Archive for psychedilc

My South American Journey, Part 1

Posted in Chainsaw with tags , , on Tuesday, January 15 by Chainsaw

A little more than a year ago I went through a series of experiences in South America that changed the way I view the world and my relation to it. It was the closest I had ever come to tangible spirituality with each event occurring at the exact time I needed it to. Yes, it involved psychedelic drugs, but it also involved much more than that. Anyways for the past year I have been slowly trying to put my experience into words and my hope is that if I post this first part it will push me to finish the rest. Let me know what you think, even if it is just that you would rather not have me write on this blog anymore.

What the fuck am I doing here? What the fuck have I gotten myself into? These were the thoughts running through my head as I sat cross-legged on a sleeping bag surrounded by five of the most eccentric people I had ever encountered. Admittedly, I have made some pretty poor decisions in my life, but this was clearly the worst decision a person could possibly make. I was completely convinced that the small cup of vomitesque “medicine” I just imbibed had given me the South American Bird Flu. I was seriously considering the possibility of death or at the very least long-term hospitalization. Why the fuck did I listen to a guy who referred to himself as Medicine Wolf?

I had met Medicine Wolf around two weeks earlier in a small mountain town north of Lima. I was enjoying some pizza with some fellow travelers when we overheard a curly-mulleted individual loudly and expressively telling a story about being in Alaska overlooking a river high on peyote when a “goddamned octopus arm with an eye on the end comes out of the water to greet me with a blink then instantly vanishes” (only about every fourth word is an attempted translation into Spanish despite the fact that the people being told speak absolutely no English). My friend and I immediately joined in the conversation and soon learned that after a few years of solitary shaman work in Alaska (during which he would consume a daily ration of mushrooms) Medicine Wolf moved to Peru, got a woman pregnant out of wedlock, and is now involved in legal troubles preventing him from leaving the country. Also, he had been running a Shamanic Tours Adventure Program for the past two years in order to raise child support money. So far he had given three of these shamanic tours but received full payment from just one. To get by Medicine Wolf does massage therapy and attempts to get bartenders to give him free drinks. He also tries to find peoples coke stashes on the logic that, “if I find it they have the obligation to share.” He wears a colorful poncho, and a tad too much patchouli oil, has a tattoo of a cartoon devil on his bicep and (as we soon found out) is not welcome in the majority of the small town’s bars. Throughout a long night of bar hopping we learned many valuable tidbits from Medicine Wolf but most valuable was that the bartender at the local pizza place had a bottle of his San Pedro brew (a Peruvian cactus containing mescaline) that he was trying to sell and he gave me the email address of a shaman friend he knew in Cuzco that made the mixture if that didn’t work out.

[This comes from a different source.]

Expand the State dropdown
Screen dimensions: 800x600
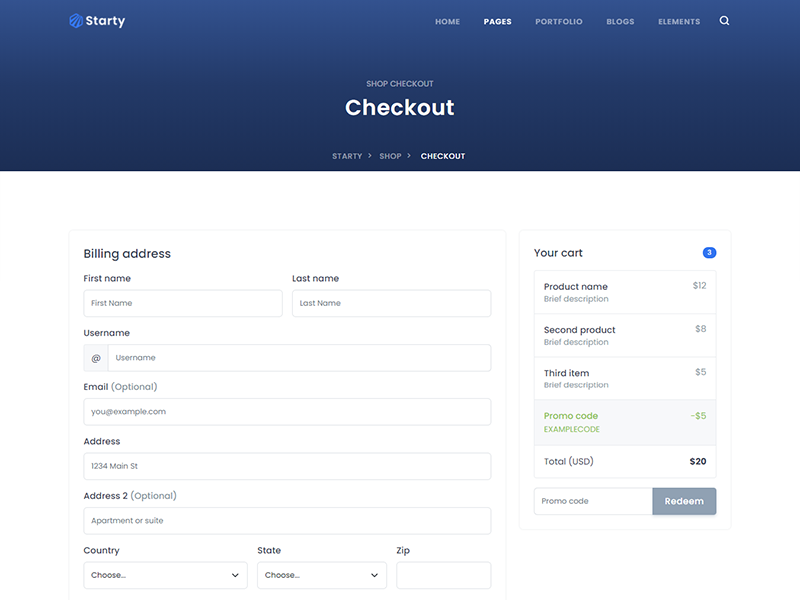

The next day my friend and I had lunch at the pizza place, discussed some details and walked back to our hostel the proud new owners of a large drinkable yogurt bottle full of a green, supposedly mescaline-containing liquid. I split the contents into two containers giving my friend her portion as she was leaving and went to bed giddy as a schoolboy. The next day I woke up fairly early and marched down to the closest store to buy some water and snacks. On the way back I ran into the bartender’s friend who told me how to get to the giant cross overlooking town at which I intended to drink the brew. Unsure of my navigational skills while on mescaline I invited him to come along. Luckily he had nothing better to do than watch some stupid gringo drink San Pedro by himself and agreed to accompany me. After arriving at the cross we climbed on an abandoned lookout structure that previously served as a hideout of the Shining Path guerrilla army. I decided to share the contents of the yogurt bottle with him then waited for around 10 minutes before concluding that it wasn’t going to do anything and smoked a joint. I spent the rest of the day in a weird daze, not really sure of what to do or what to feel. I was disappointed that the San Pedro hadn’t given me the desired hallucinations but was nevertheless content with my detachment from reality. Shortly after I hopped on a bus to Lima and forgot about my foray into the next level of psychedelics.

Soon enough I would find myself in an experience so crazy and profound that this “trip” would be rendered inconsequential. In fact, nothing I have since experienced (not even that time I did three Richards and looked at my hand through a kaleidoscope) has even come close.